FAMILY FARE
CRAIG T. KOJIMA / CKOJIMA@STARBULLETIN.COM
Megan O'Neill visited Pearlridge Center recently, where she constructed her version of a dishwashing machine at "Robots, The Interactive Exhibition," which runs through Aug. 5.
|
|
How do you do, Mr. Robot?
An interactive exhibit at Pearlridge Center sparks kids' imaginations and is fun for parents, too
Robots used to be scary. Maria, the golden simulacrum from "Metropolis"; Robby, the dispassionate avatar from "Forbidden Planet." Then they became cuddly -- Rosie, the Bronxy maid from "The Jetsons"; Laurel and Hardy-like C-3PO and R2-D2 from "Star Wars."
The common thread in our perception of robots is populist media like movies and TV. It forms our impressions, and eventually, our opinions. In the meantime, real robots have been busy beavering away all these years, building cars and doing repetitive tasks on the assembly line. Robots are among us; they just don't look like us.
A 2005 animated film called, simply, "Robots" continued the soft-sell anthromorphization of these hard-wired creations, giving personality to cartoon characters that looked like Halloween costumes created from the scrap pile. They were adorable. Released about the same time that Japanese car manufacturers were busy showing off concept robots that could walk -- like humans! -- and do so in a shiny exoskeleton, the notion that robots were just around the corner was reinforced.
If you believe in it, they will be manufactured. Is that how it goes?
At any rate, the "Robots" movie begat "Robots, The Interactive Exhibition," a rather grand traveling display created by The Becker Group, an "immersive marketing" firm, that is aimed squarely at the movie's core audience, families with kids. Their goal is to demystify robots, and connoisseurs of elegant and clever design will also be entertained.

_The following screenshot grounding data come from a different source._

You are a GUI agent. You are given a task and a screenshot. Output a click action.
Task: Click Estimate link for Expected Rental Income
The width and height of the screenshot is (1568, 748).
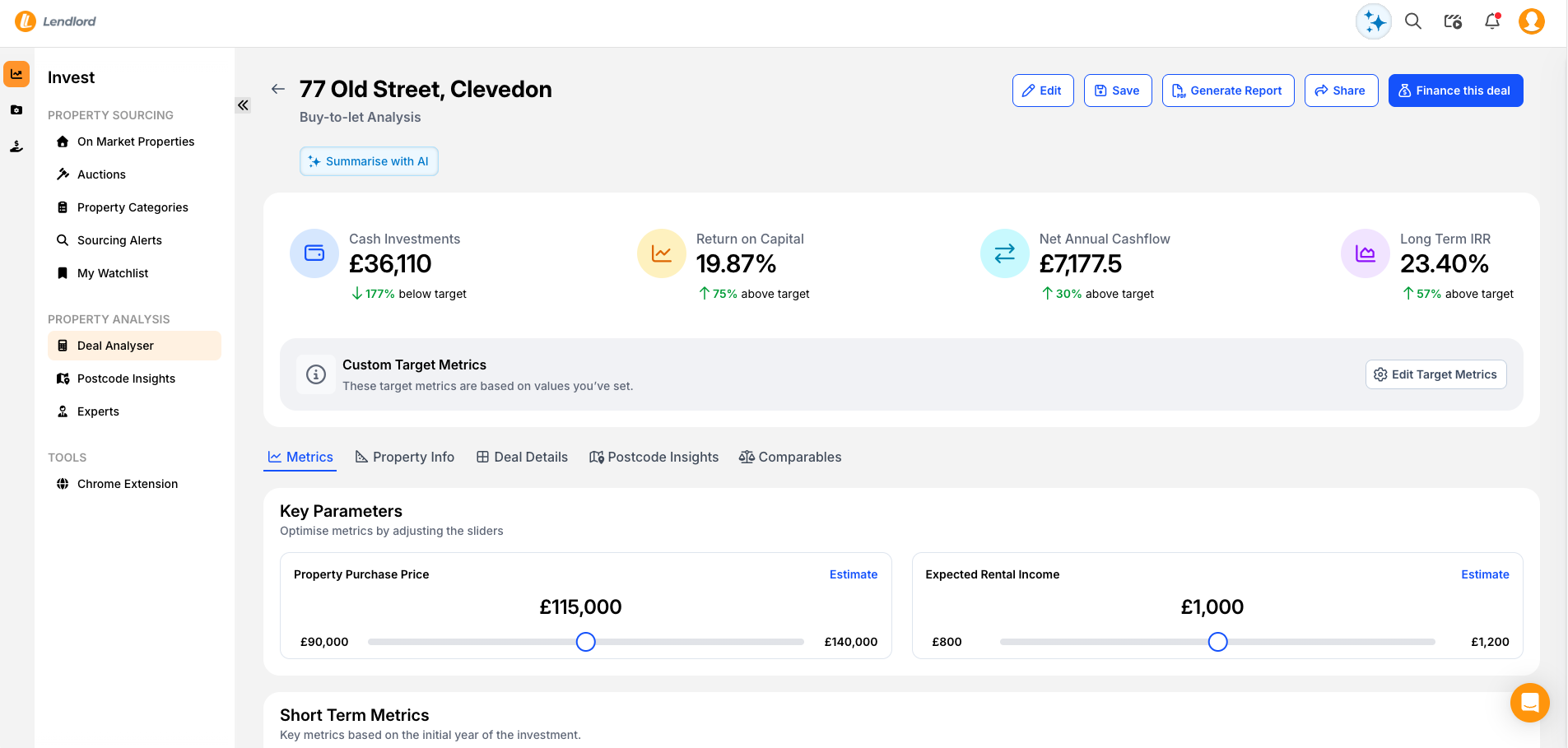[x=1485, y=574]
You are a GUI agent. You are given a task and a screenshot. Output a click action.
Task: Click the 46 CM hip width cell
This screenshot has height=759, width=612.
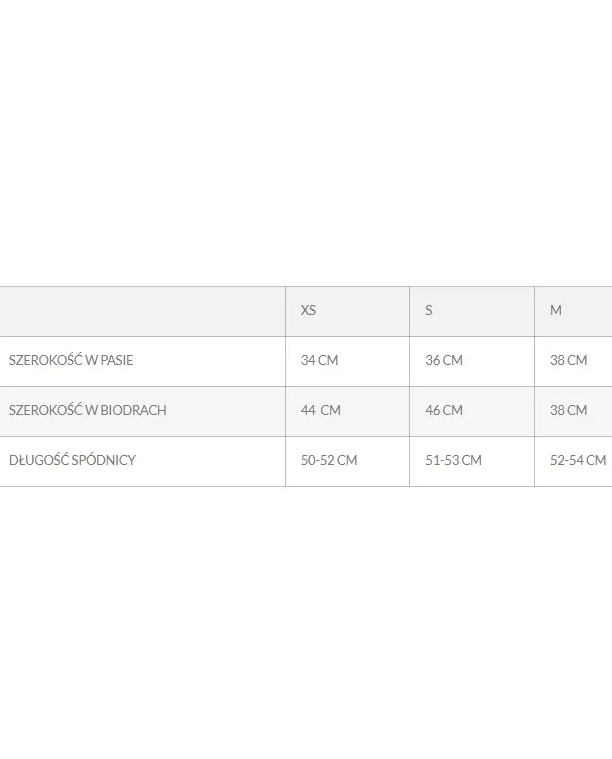pyautogui.click(x=444, y=410)
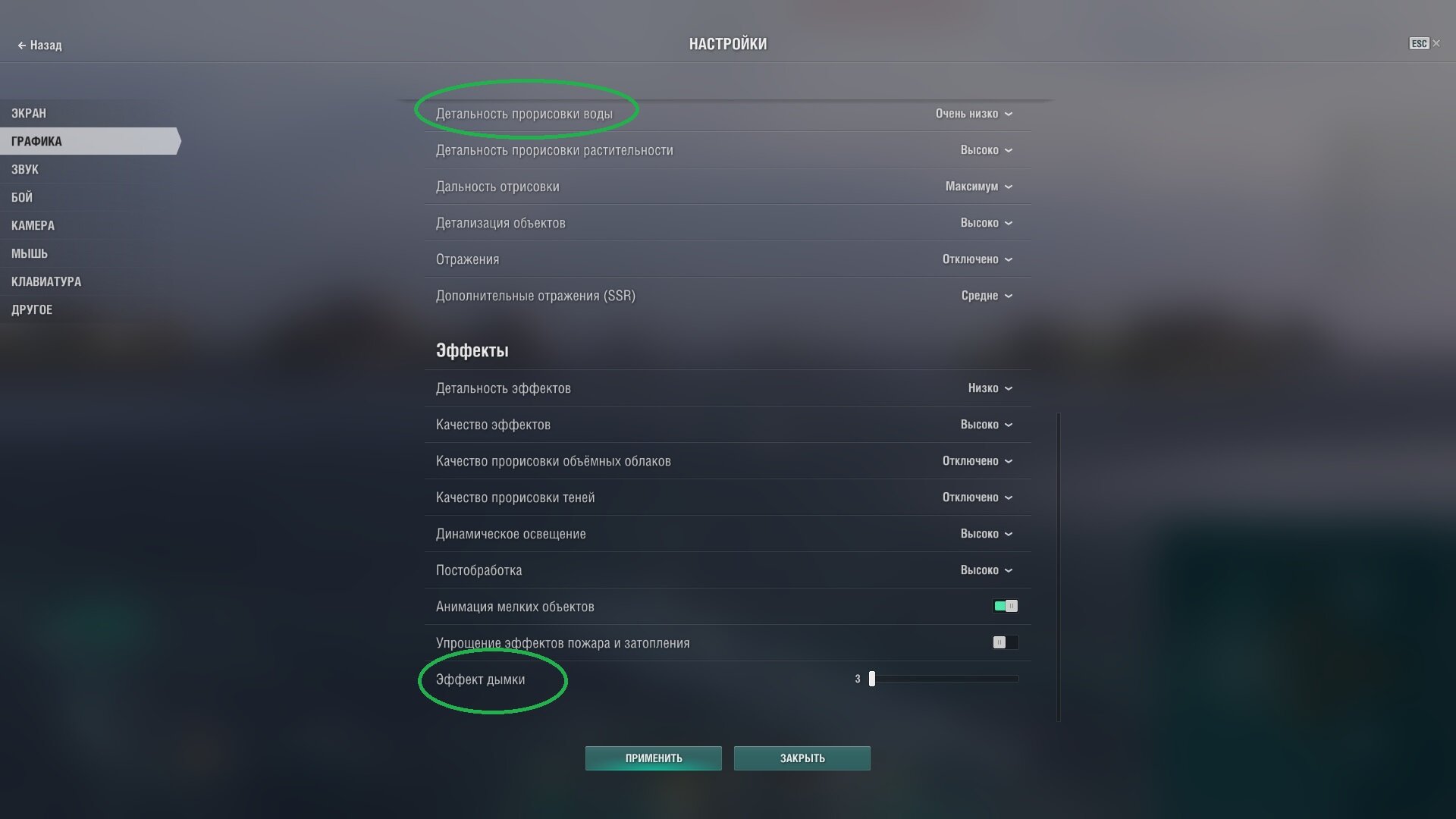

First debuting at Chicago Children's Museum and underwritten by the Ford Motor Co. Fund, the 5,000-square-foot exhibit has been moving from science centers to children's museums to family-friendly shopping malls, and now, a couple of years after the movie left theaters, it has set up shop in Pearlridge, both Uptown and Downtown.
Hey, you can get the movie on DVD at any number of Pearlridge stores, and some shops there, like Hobby Company, are featuring robot-themed merchandise.
It's an expensive deal for the shopping center, which is offering the exhibit free to the public.
What do we have here? Chicago's Scenic Studios fabricated the exhibit, designing it not just for simplified shipping but for easy interactivity. Anyone can manipulate the exhibits, not just your kids. You, too.
The exhibits seem solid and well-crafted, and a good thing too, as the exhibit will tour through 2012. By then, the movie will have spawned a couple of sequels.
Prominent are movie characters Rodney Copperbottom, Fender and Ratchet, plus a video "ride" called Crosstown Express through the robots' futuristic city. Other exhibits include:
» Robot Explorers, in which a touch-screen is used to design a robotic probe for exploring other worlds.
» Invent-A-Bot Artificial Intelligence, another touch-screen interactive that also designs robotic variations.
» Industrial Robots, in which you try your skill at manipulating a factory-like robotic arm. This is by far the most popular exhibit, and the least robotic -- if you're in control, by definition it's not a robot.
» Robot Round-up, showing off currently available household robots. Roomba, anyone?
» Dominos Workspace, teaching the concept of cause and effect through, yes, the physics of dominos.
» "Paint-A-Bot" Artificial Intelligence, a touch-screen computer program that enables folks to customize a robot and make it "theirs."
» CityScape, showing off the actual industrial debris that inspired the moviemakers to create the movie robots.
» Build-A-Wonder-Bot, in which one attempts to design a robot that will accomplish a real-world chore.
» Future of Robots, with companies, robotic machines and kids -- like you! -- who are shaping the next gen of robotics.
» There's also a robotic "Wall of Fame" timeline, with looping video and a Mars Rover wheel, cataloging robocentric events from 800 B.C. to, like, now. Next to it is a trio of famous Hollywood robots, C-3PO, Robby and a woefully undersized Gort from "The Day the Earth Stood Still."
The exhibit runs through Aug. 5. As July gets warmer, cooling off in the mall begins to sound better and better. And watch out for the odors wafting over from the nearby Cookie Corner -- your nonrobotic sweet tooth will be activated.